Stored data
= = =

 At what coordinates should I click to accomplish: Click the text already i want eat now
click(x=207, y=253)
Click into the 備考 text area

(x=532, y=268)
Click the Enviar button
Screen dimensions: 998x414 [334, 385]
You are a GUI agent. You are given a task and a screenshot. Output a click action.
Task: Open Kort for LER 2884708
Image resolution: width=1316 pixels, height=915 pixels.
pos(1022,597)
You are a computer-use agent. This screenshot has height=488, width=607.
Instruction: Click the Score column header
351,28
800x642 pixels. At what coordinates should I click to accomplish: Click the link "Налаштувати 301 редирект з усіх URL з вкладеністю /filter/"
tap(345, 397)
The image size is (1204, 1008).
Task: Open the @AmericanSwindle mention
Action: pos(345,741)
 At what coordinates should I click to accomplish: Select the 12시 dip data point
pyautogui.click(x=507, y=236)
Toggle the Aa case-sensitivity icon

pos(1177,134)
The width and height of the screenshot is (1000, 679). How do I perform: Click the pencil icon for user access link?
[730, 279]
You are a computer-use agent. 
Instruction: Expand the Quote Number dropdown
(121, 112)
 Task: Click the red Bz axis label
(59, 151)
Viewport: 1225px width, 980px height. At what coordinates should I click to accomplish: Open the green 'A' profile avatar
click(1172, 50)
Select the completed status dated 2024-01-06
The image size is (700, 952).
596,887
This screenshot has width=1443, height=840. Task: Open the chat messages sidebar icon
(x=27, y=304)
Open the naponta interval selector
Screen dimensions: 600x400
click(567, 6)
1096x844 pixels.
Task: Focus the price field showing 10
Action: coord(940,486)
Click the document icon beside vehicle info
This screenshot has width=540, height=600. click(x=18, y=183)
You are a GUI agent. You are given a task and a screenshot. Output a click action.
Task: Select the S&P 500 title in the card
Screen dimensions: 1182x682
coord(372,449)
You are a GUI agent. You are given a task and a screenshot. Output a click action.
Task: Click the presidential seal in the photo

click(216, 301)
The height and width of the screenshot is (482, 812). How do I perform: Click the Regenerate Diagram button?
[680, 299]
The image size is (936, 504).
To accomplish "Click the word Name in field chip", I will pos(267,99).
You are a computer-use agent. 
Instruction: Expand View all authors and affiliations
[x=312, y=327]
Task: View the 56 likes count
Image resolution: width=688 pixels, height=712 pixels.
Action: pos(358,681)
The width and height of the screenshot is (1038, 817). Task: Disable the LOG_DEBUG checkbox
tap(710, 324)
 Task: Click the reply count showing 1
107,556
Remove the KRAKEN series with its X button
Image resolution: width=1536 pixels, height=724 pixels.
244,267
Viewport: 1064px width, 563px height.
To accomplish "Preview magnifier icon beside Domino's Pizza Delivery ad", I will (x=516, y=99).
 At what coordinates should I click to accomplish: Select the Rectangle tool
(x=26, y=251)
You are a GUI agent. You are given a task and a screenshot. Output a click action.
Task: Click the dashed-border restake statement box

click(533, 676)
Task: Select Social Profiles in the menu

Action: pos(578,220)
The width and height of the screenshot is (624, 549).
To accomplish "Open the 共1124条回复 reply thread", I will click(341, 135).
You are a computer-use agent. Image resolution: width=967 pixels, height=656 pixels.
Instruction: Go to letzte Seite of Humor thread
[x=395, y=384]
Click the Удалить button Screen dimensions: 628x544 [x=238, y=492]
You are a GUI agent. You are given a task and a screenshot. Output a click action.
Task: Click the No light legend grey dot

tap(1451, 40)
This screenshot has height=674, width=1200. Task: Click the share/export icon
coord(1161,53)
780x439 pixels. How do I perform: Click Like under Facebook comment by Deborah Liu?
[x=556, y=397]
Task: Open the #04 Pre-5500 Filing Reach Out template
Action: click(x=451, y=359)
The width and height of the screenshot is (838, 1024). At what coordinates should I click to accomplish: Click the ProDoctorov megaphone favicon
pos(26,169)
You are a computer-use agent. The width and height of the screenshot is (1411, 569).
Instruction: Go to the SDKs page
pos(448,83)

= = =

Aim of the exercise: All lines of the data above that include the word "computer" must be shown.

Result of the exercise:
You are a computer-use agent. This screenshot has height=488, width=607.
You are a computer-use agent. 
You are a computer-use agent. 
You are a computer-use agent. Image resolution: width=967 pixels, height=656 pixels.
You are a computer-use agent. The width and height of the screenshot is (1411, 569).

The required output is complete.